At Niton, Compton drilled and tied in two Rock Creek wells during the first quarter of 2011, realizing first month average production rates of 932 Mcf/d with 185 bbl/d of liquids and 3.2 MMcf/d and 87 bbl/d of liquids. Another Rock Creek horizontal well initially tested at 2.3 mmcf/d and 150 bbl/d of liquids. Two Rock Creek horizontal wells were drilled late in the fourth quarter and were completed in early 2012. One achieved an initial production rate of between 3.0 to 3.3 mmcf/d of gas and 125 to 150 bbls/d of NGLs. The well is currently shut in awaiting facilities upgrade. The second well had initial production rates of 1.4 mmcf/d of gas plus 250 to 300 bbls/d of oil. The well is currently producing at approximately 800 mcf/d of gas plus 65 bbls/d of oil.

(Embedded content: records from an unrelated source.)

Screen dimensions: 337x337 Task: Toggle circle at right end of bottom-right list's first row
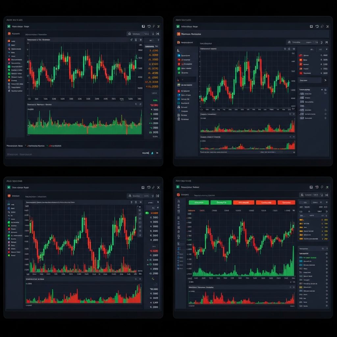tap(326, 258)
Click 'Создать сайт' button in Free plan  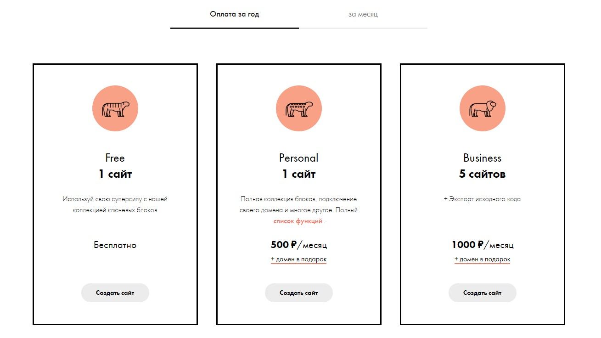(x=115, y=293)
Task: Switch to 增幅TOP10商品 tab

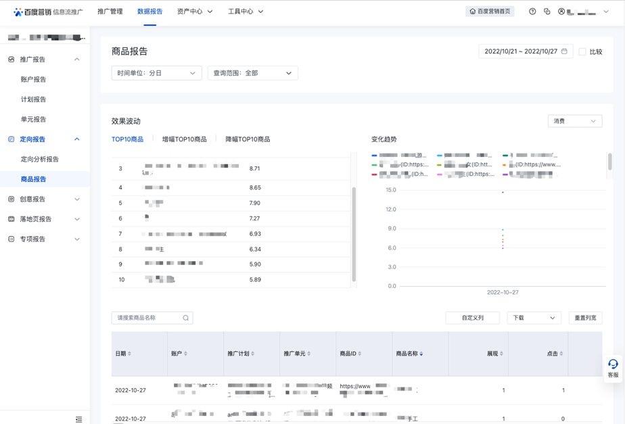Action: (x=184, y=139)
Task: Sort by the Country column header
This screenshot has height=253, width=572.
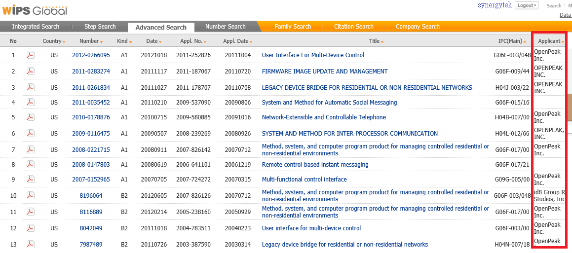Action: pos(54,41)
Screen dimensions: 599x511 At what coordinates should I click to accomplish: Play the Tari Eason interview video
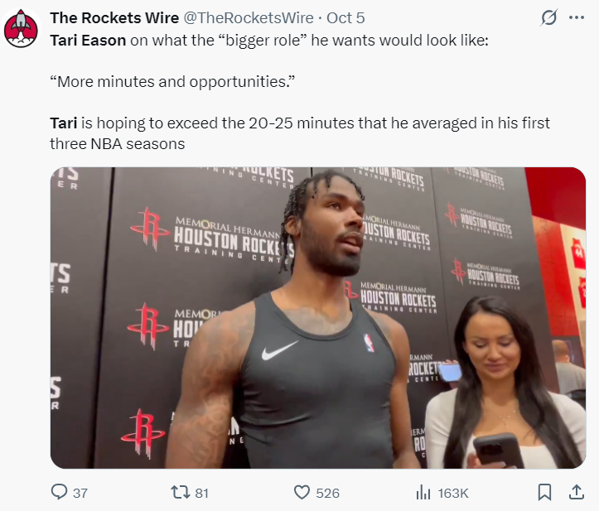click(318, 318)
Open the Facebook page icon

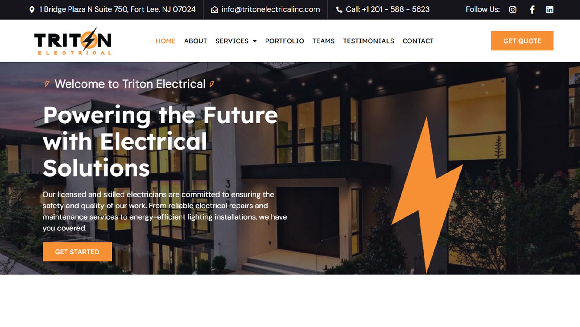tap(532, 10)
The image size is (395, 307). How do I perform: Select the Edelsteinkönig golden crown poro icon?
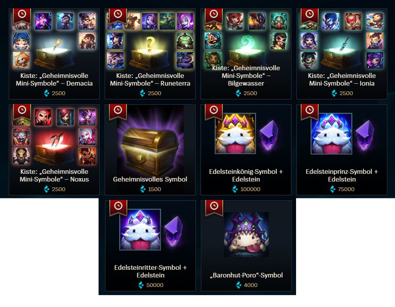click(x=235, y=133)
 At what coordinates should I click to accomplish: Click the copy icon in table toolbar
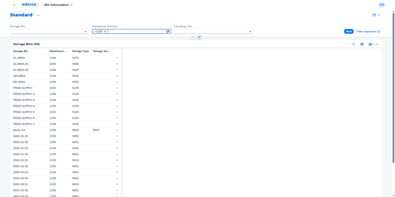354,44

In 2011, the Corporation continued to explore other prospective zones in the Niton area to further evaluate the area's potential. In 2011, several Wilrich Formation wells were drilled or participated in with encouraging results, reinforcing Compton's decision to pursue this play. During the third quarter of 2011, Compton participated in a non-operated Wilrich horizontal well. Located in the centre of the Corporation's core lands, the well was tied-in and had initial test rates of approximately 2.9 mmcf/d and 20 bbl/mmcf of liquids. In December 2011, two additional wells were drilled to define the potential of the Notikewin and Wilrich Formations in the Niton area. The Wilrich well achieved an initial test production rate of 3.4 mmcf/d of natural gas plus 60 bbls/d of oil and is currently on production. The Notikewin well had initial test production rates of 2.2 mmcf/d of natural gas plus 1.9 bbls/d of NGLs. The well is awaiting completion.
In the Southern Plains, further development of the Ellerslie, Mannville and Big Valley Formations began in 2011, which provides significant upside potential for the Corporation. During the first quarter, an Ellerslie well was drilled in the Southern Plains area to evaluate oil potential. The well currently produces approximately 500 mmcf/d of natural gas and 30 bbl/d of oil. Future optimization of completion methods is expected to yield improved production levels.
Late in 2011, the Corporation drilled two vertical oil wells in Southern Plains: one in the Basal Quartz and a second in the Ellerslie Formation. These wells are expected to be put on production late in the first and second quarters of 2012, respectively. A second horizontal Ellerslie oil well is currently drilling, with results expected later in the first quarter of 2012. Compton also began to pursue the development of its 24 net prospective sections of Alberta Bakken oil prospects, targeting the Big Valley Formation. In 2011, the Corporation completed the acquisition of 25 sections of land in the Southern Plains area, prospective for the Big Valley/Bakken Formation. Compton has secured all prospective land holdings for developing the new play and, assuming initial success of exploratory drilling, the play has the potential to expand into approximately 90 locations.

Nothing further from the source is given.